If that sounds harsh, please understand where I’m coming from. My own mom had a very difficult time in the last several years, and for the last three or four of those years, she was handling her life in a way that I strongly disapproved of. One example was that she was frequently asking to borrow money from me, since she never seemed to grasp the concept of managing her own personal finances. This was during the time that I was your stereotypical starving college student and didn’t have much money to spare. Despite having a very limited budget, I did loan her money from time to time, but when I figured out that getting that money back was harder than hell, and loaning money to her in the first place was only a band-aid to the situation and not a solution, I told her that I was no longer going to loan her money. Ever. Period.
She tested me on this a couple of more times, and when she figured out I wasn’t bluffing, she stopped asking.
Eventually the situation was getting so out of hand that my brother and I had to lay down a few ultimatums last spring. We had to do this in order to prevent the financial destruction of other individuals who were diverting a significant portion of their resources to subsidizing my mom’s decision not to be responsible for her own finances. By that time, Mom was pretty aware of the idea that we didn’t bluff and we didn’t fuck around with making empty statements. We were firm and yet non-confrontational. We never yelled during that conversation, and did our level best to keep a cool head at all times.

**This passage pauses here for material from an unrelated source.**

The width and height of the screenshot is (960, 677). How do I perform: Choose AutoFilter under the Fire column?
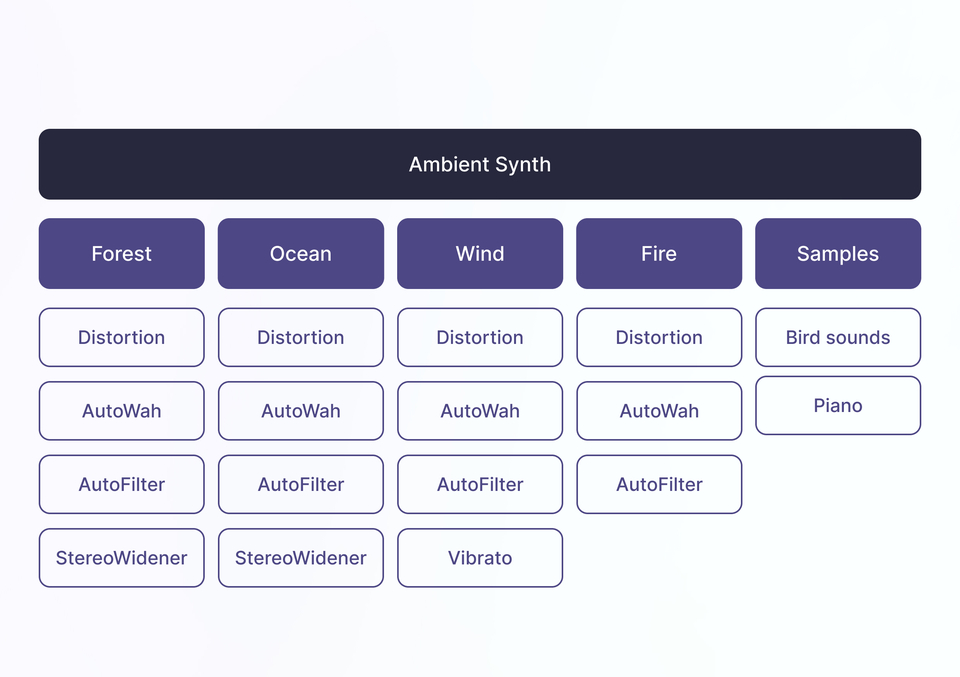pos(659,485)
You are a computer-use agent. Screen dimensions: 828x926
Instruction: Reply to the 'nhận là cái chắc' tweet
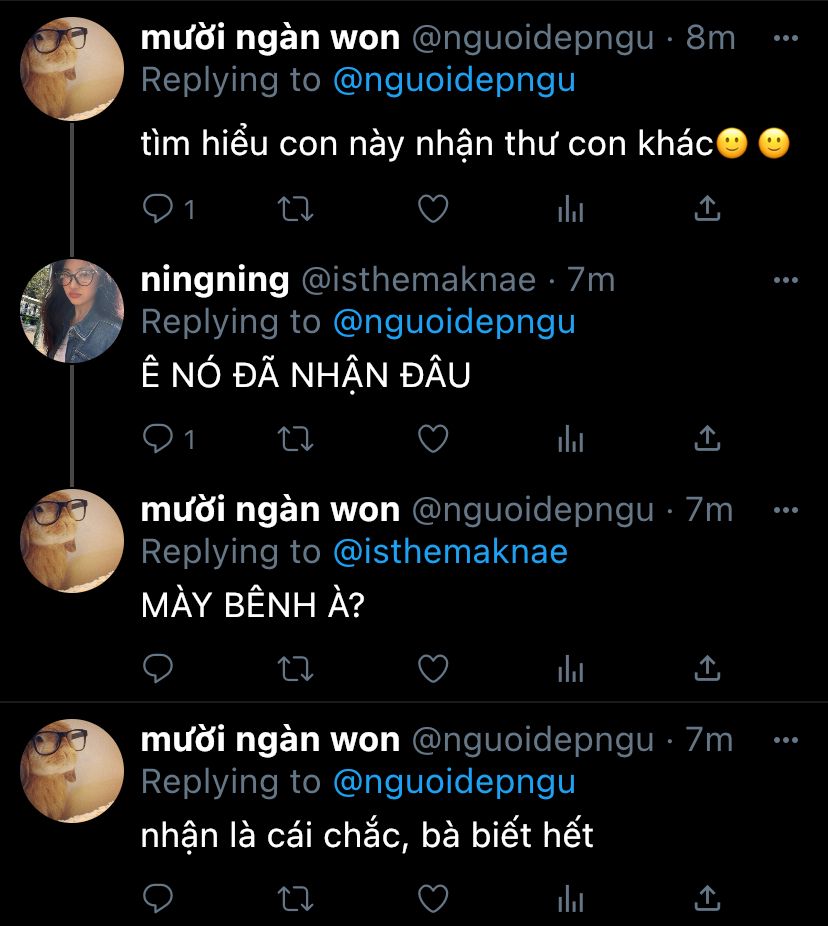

Lo and behold, her life has improved dramatically since. She’s made more progress in the last six months than in all of the last four or five years combined. She’s truly on her way to getting her life back together, and I’m proud of her for that.
But I don’t think it would have happened if it wasn’t for my brother and I being absolutely firm with her. An outsider might have seen us as being unduly harsh…we saw it as our last ditch effort to help someone (and indirectly help the finances of some other individuals that were being adversely affected by this situation). We set down some ground rules, identified the consequences, and made it absolutely clear that we weren’t fucking kidding. She believed us, because we backed up our words with actions in the past.
So. Before she comes to visit again, lay down the rules in writing. Be firm, but not hostile. Be prepared to stick to whatever consequences may happen, no matter what. It’s your son, after all, not hers.